The elbow-down posture also showed high proportions of variance explained by the PC1s of each derivation method, and consistent loadings across individuals, however, the EMG amplitude derived PC1 was similar to that of the elbow-up posture, whereas the PC1 derived from alpha-drive differed from the pattern present in all other conditions. Specifically, the PC1 loadings derived from alpha-band drive in the elbow-down posture did not include the posterior deltoid as a major contributor. The triceps and middle deltoid again showed ~12 Hz maximal alpha-band coherence (11.7 (0.97) Hz) with no appreciable delay (1.8 (0.36) ms), suggesting that the source of alpha-band drive to these muscles is consistent across postures.

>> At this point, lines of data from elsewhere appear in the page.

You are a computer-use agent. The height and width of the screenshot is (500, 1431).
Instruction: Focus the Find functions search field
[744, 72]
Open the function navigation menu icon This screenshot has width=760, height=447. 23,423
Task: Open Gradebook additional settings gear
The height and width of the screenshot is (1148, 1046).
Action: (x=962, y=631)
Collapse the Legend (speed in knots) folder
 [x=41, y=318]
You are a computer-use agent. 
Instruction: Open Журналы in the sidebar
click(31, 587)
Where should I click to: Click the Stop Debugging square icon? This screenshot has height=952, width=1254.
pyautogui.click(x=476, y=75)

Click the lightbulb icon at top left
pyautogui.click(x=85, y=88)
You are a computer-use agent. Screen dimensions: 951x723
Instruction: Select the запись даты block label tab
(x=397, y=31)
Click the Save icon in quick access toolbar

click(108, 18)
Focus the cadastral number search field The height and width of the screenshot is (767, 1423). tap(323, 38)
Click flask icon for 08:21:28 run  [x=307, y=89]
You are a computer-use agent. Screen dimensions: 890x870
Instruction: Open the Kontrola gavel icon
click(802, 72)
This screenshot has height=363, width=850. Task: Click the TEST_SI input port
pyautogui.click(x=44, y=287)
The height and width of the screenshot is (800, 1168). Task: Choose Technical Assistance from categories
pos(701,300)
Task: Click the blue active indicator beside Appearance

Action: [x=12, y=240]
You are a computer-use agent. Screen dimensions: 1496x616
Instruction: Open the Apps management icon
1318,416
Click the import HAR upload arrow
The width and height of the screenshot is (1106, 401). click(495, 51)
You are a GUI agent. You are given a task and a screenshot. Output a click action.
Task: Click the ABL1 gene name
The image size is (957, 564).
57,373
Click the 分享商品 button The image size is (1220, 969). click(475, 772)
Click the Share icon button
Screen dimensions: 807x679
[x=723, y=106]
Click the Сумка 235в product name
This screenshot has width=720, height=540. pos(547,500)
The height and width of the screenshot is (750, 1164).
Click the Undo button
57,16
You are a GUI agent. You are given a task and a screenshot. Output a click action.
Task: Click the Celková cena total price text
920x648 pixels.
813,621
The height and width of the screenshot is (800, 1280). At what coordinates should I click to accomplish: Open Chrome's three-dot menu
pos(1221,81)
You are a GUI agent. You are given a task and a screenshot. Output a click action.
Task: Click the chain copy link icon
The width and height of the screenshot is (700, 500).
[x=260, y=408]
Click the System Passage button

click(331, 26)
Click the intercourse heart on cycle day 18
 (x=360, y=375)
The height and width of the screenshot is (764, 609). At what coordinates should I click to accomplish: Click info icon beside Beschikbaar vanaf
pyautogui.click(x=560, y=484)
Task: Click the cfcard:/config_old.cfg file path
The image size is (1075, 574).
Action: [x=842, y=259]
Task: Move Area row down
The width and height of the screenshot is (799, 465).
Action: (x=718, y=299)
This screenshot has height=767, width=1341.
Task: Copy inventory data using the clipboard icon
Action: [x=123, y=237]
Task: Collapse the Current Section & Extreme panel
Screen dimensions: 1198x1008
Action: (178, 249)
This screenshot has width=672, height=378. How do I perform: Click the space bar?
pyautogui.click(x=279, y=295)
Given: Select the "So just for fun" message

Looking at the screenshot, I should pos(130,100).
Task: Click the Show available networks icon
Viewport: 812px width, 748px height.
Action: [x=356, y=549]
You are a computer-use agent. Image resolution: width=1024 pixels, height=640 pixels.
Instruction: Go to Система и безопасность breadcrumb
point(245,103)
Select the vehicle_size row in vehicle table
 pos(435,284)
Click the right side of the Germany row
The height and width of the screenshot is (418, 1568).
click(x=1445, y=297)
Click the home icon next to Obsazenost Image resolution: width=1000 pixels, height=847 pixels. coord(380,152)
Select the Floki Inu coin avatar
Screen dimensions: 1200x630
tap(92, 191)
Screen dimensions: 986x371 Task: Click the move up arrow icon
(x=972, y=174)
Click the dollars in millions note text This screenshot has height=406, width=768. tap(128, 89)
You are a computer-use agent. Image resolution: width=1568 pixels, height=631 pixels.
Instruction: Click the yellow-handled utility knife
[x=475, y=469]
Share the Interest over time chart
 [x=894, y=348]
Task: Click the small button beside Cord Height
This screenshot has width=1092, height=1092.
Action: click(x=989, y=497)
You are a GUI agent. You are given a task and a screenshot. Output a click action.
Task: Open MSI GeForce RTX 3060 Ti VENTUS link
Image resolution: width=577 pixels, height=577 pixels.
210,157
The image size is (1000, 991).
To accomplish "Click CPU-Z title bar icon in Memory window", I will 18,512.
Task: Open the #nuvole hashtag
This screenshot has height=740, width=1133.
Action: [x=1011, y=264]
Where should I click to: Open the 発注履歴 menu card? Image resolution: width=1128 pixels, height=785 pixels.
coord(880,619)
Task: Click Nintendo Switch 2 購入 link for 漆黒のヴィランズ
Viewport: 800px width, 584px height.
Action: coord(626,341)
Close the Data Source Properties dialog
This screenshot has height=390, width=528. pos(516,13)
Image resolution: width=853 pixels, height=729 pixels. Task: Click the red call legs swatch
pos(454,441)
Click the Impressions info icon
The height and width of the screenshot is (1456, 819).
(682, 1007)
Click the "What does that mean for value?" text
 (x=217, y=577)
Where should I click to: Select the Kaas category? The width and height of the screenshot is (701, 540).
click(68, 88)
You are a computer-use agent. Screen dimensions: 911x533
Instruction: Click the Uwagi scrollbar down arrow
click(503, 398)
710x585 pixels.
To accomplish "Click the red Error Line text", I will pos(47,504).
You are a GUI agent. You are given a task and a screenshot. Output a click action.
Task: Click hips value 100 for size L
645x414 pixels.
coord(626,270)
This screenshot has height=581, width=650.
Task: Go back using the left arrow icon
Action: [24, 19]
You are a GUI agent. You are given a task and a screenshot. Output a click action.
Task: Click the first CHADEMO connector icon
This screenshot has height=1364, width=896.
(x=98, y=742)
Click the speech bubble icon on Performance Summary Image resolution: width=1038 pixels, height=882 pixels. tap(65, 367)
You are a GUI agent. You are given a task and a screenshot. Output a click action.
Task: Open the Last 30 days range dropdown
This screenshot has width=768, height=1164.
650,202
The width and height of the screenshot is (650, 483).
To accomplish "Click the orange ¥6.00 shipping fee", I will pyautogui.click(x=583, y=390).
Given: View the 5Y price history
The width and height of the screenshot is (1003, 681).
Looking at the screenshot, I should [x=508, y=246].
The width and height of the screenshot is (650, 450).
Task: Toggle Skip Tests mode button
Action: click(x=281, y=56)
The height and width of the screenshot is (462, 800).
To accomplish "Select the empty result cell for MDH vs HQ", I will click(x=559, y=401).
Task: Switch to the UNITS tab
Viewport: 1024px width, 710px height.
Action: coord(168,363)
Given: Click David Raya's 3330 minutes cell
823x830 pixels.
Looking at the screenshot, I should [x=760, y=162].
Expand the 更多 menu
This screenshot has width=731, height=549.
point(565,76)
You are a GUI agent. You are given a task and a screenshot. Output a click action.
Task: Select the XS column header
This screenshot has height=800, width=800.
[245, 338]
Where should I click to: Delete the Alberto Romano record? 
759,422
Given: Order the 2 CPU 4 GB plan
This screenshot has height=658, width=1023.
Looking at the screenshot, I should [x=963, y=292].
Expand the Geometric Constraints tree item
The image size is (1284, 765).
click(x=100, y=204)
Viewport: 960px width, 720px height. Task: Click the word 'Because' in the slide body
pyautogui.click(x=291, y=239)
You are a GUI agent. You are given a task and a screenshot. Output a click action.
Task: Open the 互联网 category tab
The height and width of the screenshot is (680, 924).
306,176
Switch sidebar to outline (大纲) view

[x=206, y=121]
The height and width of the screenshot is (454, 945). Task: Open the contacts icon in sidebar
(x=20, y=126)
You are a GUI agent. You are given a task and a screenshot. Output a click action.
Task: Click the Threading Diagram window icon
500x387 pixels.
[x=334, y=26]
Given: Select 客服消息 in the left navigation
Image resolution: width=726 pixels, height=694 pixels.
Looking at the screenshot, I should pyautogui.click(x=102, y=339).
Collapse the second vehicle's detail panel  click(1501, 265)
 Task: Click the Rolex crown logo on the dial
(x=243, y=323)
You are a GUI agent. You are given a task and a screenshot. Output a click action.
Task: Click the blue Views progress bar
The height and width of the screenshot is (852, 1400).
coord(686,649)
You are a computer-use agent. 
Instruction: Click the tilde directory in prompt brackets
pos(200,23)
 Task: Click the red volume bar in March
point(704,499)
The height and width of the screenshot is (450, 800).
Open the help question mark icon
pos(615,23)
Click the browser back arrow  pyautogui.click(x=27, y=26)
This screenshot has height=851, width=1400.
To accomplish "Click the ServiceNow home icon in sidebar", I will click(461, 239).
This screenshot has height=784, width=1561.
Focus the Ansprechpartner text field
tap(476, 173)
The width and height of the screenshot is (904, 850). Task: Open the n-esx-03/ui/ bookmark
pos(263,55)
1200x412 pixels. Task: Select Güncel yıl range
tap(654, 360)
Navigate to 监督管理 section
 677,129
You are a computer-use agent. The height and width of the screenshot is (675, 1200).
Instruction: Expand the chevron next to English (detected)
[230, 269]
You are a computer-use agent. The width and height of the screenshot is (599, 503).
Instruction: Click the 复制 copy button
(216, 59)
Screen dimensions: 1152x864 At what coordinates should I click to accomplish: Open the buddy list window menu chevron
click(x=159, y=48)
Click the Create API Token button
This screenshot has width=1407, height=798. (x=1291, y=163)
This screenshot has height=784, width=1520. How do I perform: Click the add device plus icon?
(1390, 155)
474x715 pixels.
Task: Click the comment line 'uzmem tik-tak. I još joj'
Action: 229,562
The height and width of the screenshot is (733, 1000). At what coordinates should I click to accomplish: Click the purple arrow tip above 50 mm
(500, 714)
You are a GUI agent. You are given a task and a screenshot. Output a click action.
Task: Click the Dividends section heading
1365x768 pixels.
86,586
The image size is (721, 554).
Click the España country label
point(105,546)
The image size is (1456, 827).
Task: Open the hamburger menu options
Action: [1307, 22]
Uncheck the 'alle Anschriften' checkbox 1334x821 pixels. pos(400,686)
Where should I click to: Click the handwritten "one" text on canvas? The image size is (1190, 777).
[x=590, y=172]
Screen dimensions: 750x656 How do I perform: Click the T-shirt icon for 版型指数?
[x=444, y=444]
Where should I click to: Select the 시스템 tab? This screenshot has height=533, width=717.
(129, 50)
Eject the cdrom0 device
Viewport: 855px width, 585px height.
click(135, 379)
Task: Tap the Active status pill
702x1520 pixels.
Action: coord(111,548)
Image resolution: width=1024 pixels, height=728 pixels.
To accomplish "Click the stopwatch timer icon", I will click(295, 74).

Temporal modulation of synergies derived from EMG amplitudes and coherence:
We plotted the projection of EMG amplitude or coherent alpha-band drive onto their respective PC1 axes, yielding a ‘synergy activation signal’. The mean and standard deviation of EMG amplitude or alpha-band signals are plotted for each posture in Fig. 6, where it is clear that these signals are largely out of phase, but similar in overall shape. To confirm this, we again conducted a cross correlation after shifting the EMG amplitude-derived activation signal −500 to 500ms with respect to the intermuscular alpha-drive signal. Once again, their cross-correlations show these signals to be both negatively correlated in magnitude and shifted in time, with changes in alpha-band drive leading changes in EMG amplitudes by ~200ms. To the right of Fig. 6, we plot the minimum (largest negative) correlation coefficient for each participant. The vertical line represents the correlation-weighted average lag, which was 174ms for the elbow-up posture and 204ms for the elbow-down posture. Note that because these correlations were conducted over 36 10-degree phase bins, the threshold for statistical significance is 0.33, indicating that nearly all participants, in both conditions, showed a significant relationship between modulation of an EMG amplitude synergy and modulation of a synergy derived from intermuscular alpha-band drive. Although the lags were often very similar across participants (especially for the elbow-up posture), it is worth noting that they do vary across participants and across postures, thus, the relationship appears not to be obligatory.
Figure 6: Comparison synergy activation over time: EMG amplitude vs. alpha-band drive.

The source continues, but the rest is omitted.